◆ Text ◆
[Start of section]
Credit : epochtimes.today
Researchers say helping others is calming, life extending, and just feels great
You’ve tried it all. From deep breathing to taking a nap, to venting to your friends, and yet you still feel stressed.
Why not try a little kindness?
Stress seems to be an epidemic these days. And if we’re not careful, today’s stress can become tomorrow’s anxiety, depression, or worse.
But as we seek ways to help ourselves, perhaps the solution actually lies in helping others.
It turns out that when we put our own troubles aside and focus our energy on being kind and helping others, our stress levels decrease.
Kindness positively impacts hormonal levels in our bodies, leading to both mental and physical health benefits.
For example, those who strive to be kind have 23 percent less cortisol (the stress hormone) and age slower than the average population.
Kindness also stimulates the production of serotonin (the feel-good hormone), helping calm the mind and elevate mood.
Not only do stress levels decrease, but so does blood pressure and pain level. Being kind to others releases chemicals like endorphins and oxytocin. Oxytocin dilates blood vessels, which in turn helps decrease blood pressure, while endorphins act as our body’s natural pain killers.
And if you’re feeling a little sluggish, try spreading some kindness for a natural energy boost.
One study reported about half the study participants felt stronger and more energetic after helping others, with many participants saying they felt calmer, less depressed, or had greater feelings of self-worth.
A Yale University study published in Clinical Psychological Science found that even basic politeness helps to decrease stress levels.
Participants were asked to track how often they performed prosocial behaviors every day over a two week period. Performing behaviors as simple as asking someone if they need help, or opening the door for someone, led participants to rate their mood as more positive when compared to days when they were not as helpful. The authors point out that “[These] results suggest that even brief periods of supporting or helping others might help to mitigate the negative emotional effects of daily stress.”
And what better way to help others than by doing volunteer work? Studies show that those who volunteer reap just as many benefits as those they are helping.
[End of section]
◆ Work order 1 ◆
According to the article on kindness and stress, how much less cortisol do people who strive to be kind have than the average population?
◆ Work order 2 ◆
Proceed with the article on kindness and stress, picking up right after its final sentence.

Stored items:
[Start of section]
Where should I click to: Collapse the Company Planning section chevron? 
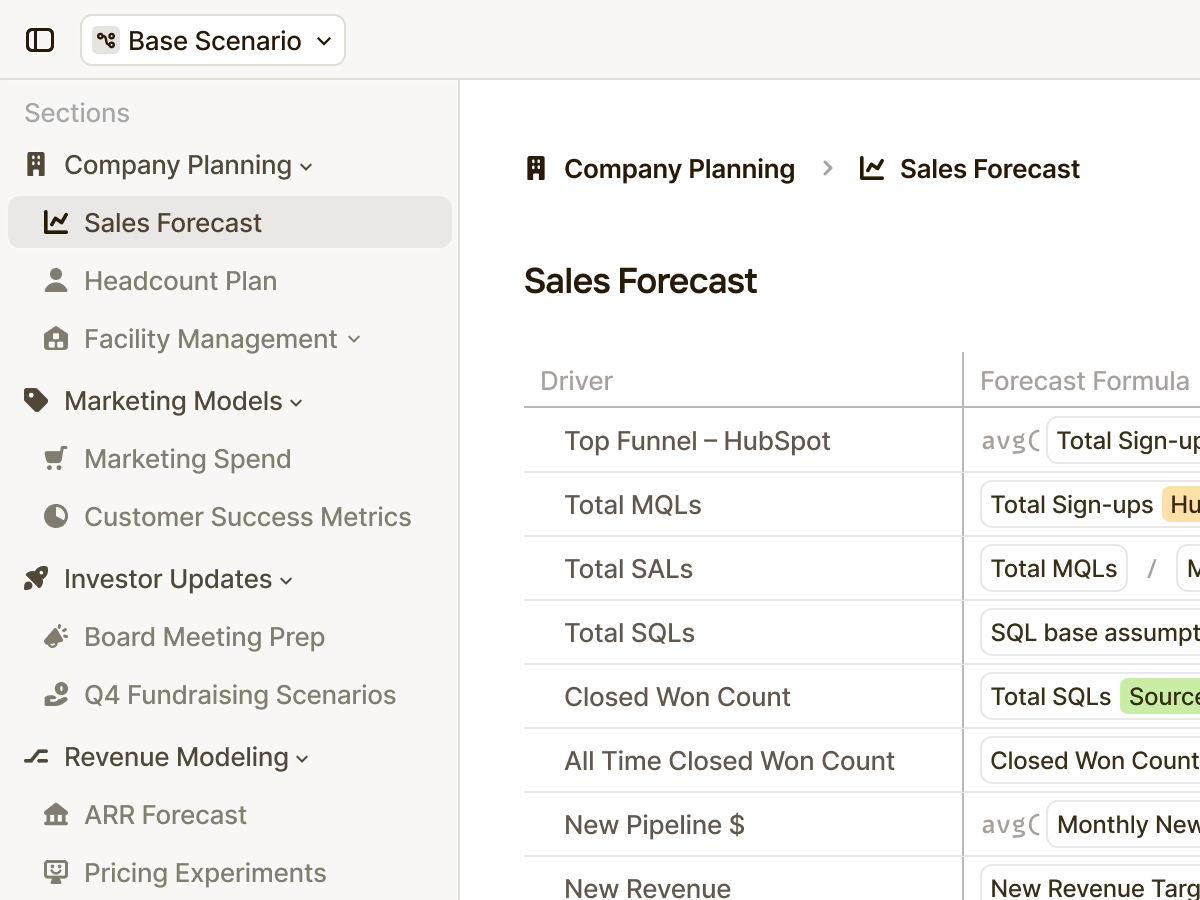tap(306, 167)
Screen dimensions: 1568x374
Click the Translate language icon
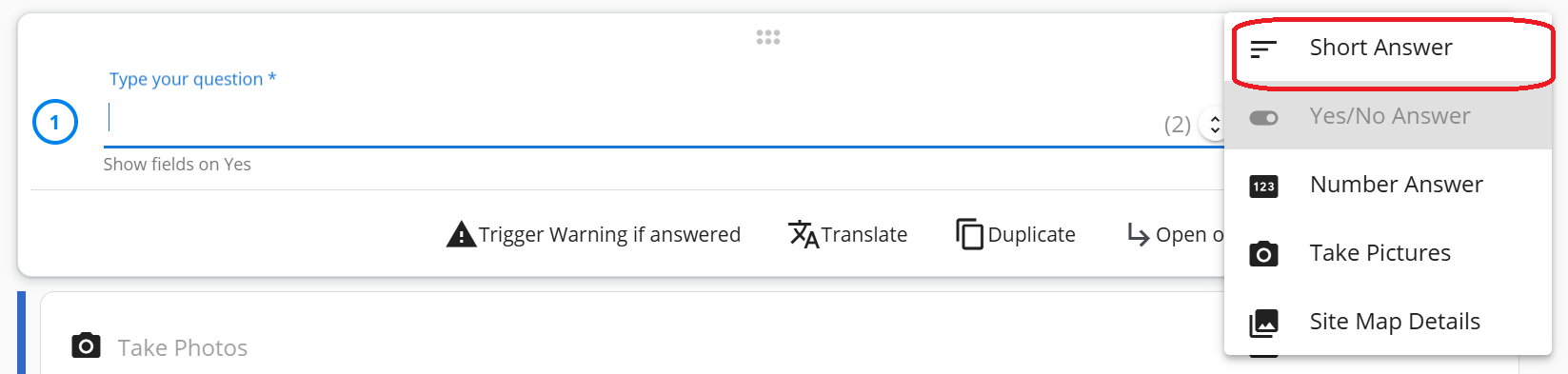[x=804, y=234]
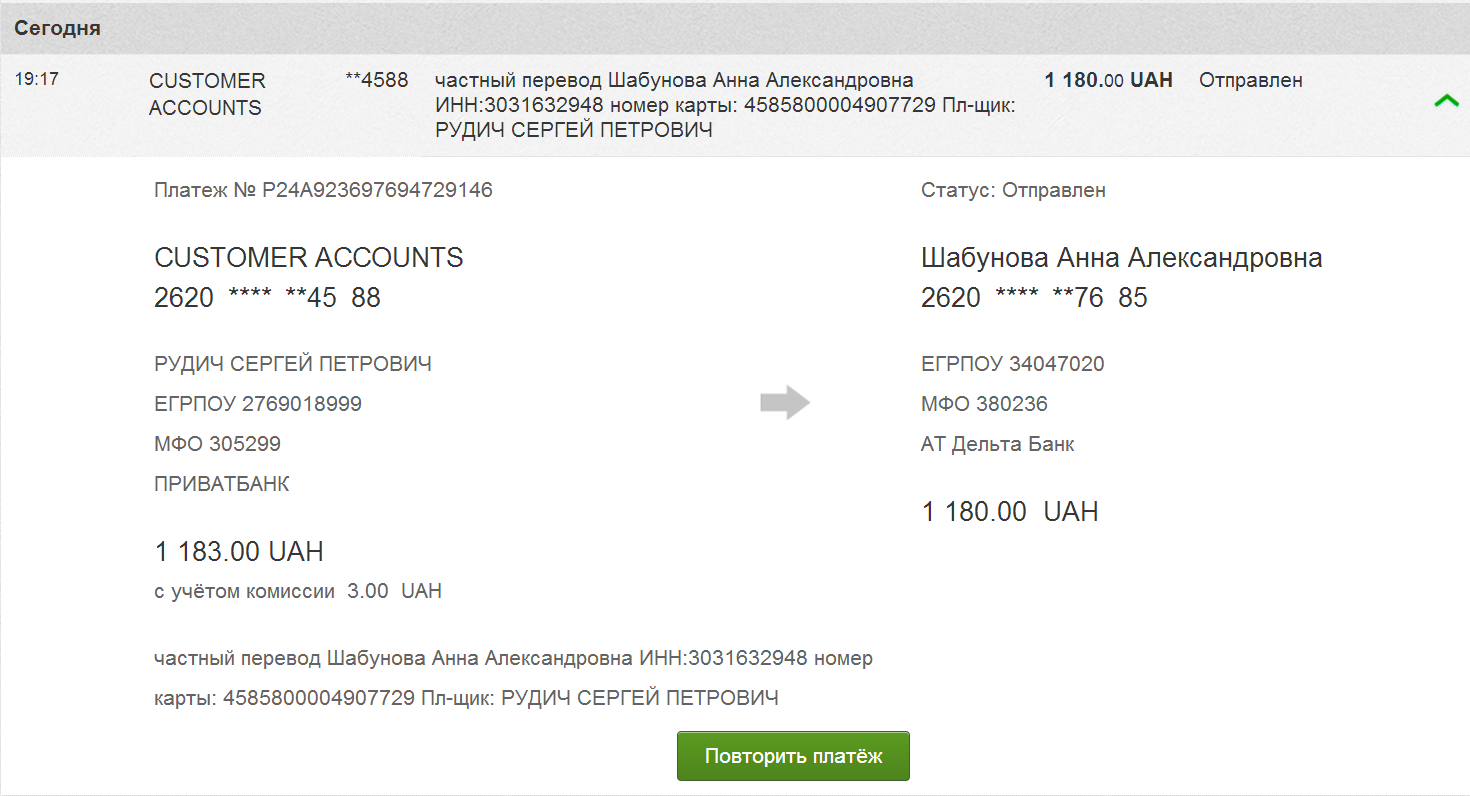Click the **4588 card number in row
The image size is (1470, 796).
tap(376, 80)
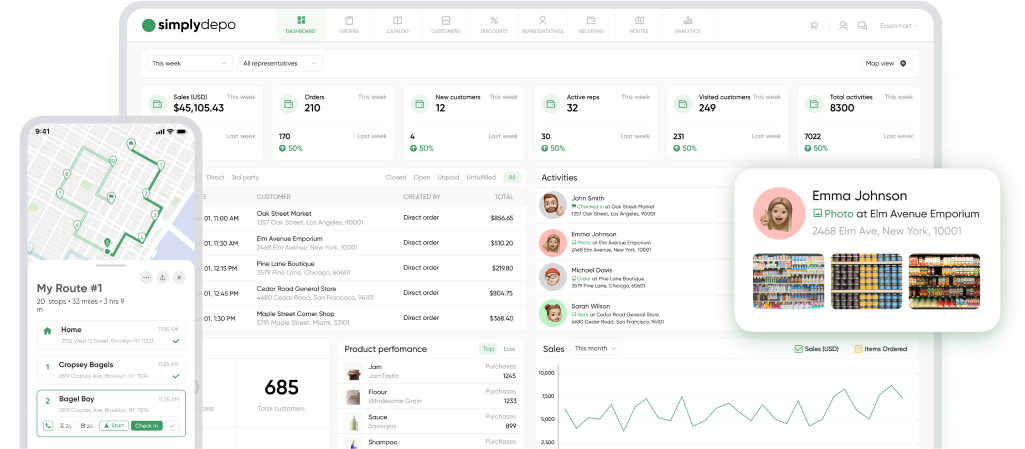Open the This month sales dropdown
The height and width of the screenshot is (449, 1025).
pyautogui.click(x=594, y=349)

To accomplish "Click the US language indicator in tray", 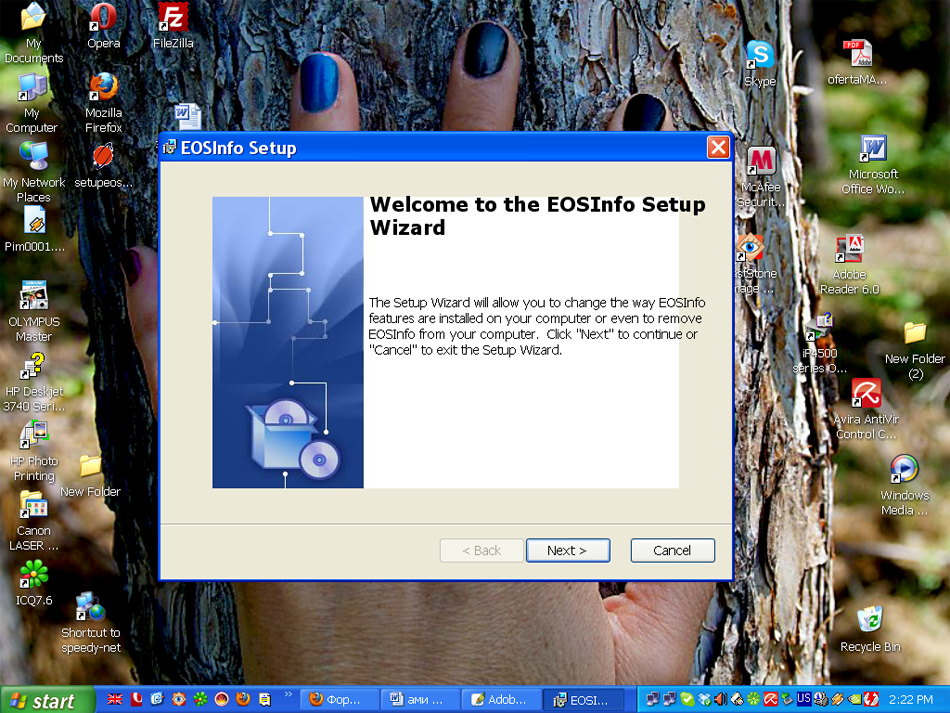I will tap(804, 699).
[End of section]
◆ Written response 1 ◆
They have 23 percent less cortisol.

◆ Written response 2 ◆
Research finds people 55 and older who volunteer for two or more organizations are less likely to die early, a staggering 44 percent less likely.
But when helping others, it turns out that motives matter. A study published in Health Psychology found that people who volunteer with some regularity live longer, but it’s interesting to note that these benefits were seen only if they were volunteering to truly help others, rather than to make themselves feel better or look good to others. In other words, their motives had to be altruistic rather than self-serving.
So what if we find ourselves a little rusty at flexing our kindness muscle? Don’t despair. Kindness can be learned.
“It’s kind of like weight training; we found that people can actually build up their compassion ‘muscle’ and respond to others’ suffering with care and a desire to help,” Helen Weng, a graduate student in clinical psychology and lead author, wrote in a 2013 paper on the brain and compassion.
And the great thing is, kindness is contagious. Good deeds catch on like a yawn, which means kindness in a crowd can spread like ripples through a pond.
Why not give it a try? Just one act of kindness can make the difference between a good day and a bad day. So make it a good day, not just for yourself, but for the person you’re helping and those witnessing your kindness.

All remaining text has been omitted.